Moving into a new office in Gurgaon for Edzy feels like a small but important step. For a company at an early stage, the space is less about walls and desks and more about creating an environment where work can happen consistently. Location matters for accessibility and daily commute, but equally important is the sense of belonging that comes with a shared workplace. After months of remote calls and scattered interactions, having a physical base provides both structure and accountability. The decision is as much about signaling seriousness to ourselves as it is about preparing for growth.

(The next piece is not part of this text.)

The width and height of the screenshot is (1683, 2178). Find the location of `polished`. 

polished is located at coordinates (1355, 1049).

Hiring continues to be a slow and deliberate process. It often feels tempting to speed things up, but early hires shape the culture for years to come. Skills on paper are easy to check, but the real fit shows in how a person approaches problems, collaborates under pressure, and communicates with the team. Conversations with candidates take time, and references sometimes add clarity that resumes do not. In an early stage company, each person joining is not just filling a role but building a foundation. Misalignment at this stage can cost far more than delayed progress.
The office itself helps in this effort because face-to-face interactions make cultural fit visible faster. A person’s working style, their response to ambiguity, and how they handle feedback become clearer when observed over shared workdays. For Edzy, this is crucial because the problems we are solving do not have ready-made solutions. Everyone needs to be comfortable with uncertainty while still keeping execution steady. The office is where ideas get tested in real time, and where the team learns to handle both successes and setbacks. It is the testing ground for resilience and patience.

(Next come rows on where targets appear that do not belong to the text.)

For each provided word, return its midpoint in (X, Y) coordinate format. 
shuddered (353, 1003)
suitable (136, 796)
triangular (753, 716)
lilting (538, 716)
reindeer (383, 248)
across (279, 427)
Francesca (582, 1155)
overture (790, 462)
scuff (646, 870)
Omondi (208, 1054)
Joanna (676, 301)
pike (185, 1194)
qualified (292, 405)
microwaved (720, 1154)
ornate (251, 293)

Building a team in Gurgaon also connects us with a wider talent pool. The city offers a mix of young professionals and experienced people who have worked in larger organizations. For a startup, striking the right balance between fresh energy and seasoned judgment matters. Some roles demand quick learning and adaptability, while others benefit from prior exposure to scale and structure. The hiring decisions need to reflect this mix without tilting too far in either direction. The goal is to find people who understand that they are not just employees but partners in creating something new.
As the office takes shape and the team slowly builds, the reality of early stage growth becomes more visible. Progress feels uneven, with stretches of waiting followed by sudden leaps. Setting up a workplace is simple compared to setting up the right team. Tools, furniture, and internet connections can be arranged in days, but trust and culture take months to establish. The process demands patience, careful judgment, and the willingness to accept that not every decision will be perfect. Yet, it is in these choices that the long-term direction of Edzy is being set, one hire and one conversation at a time.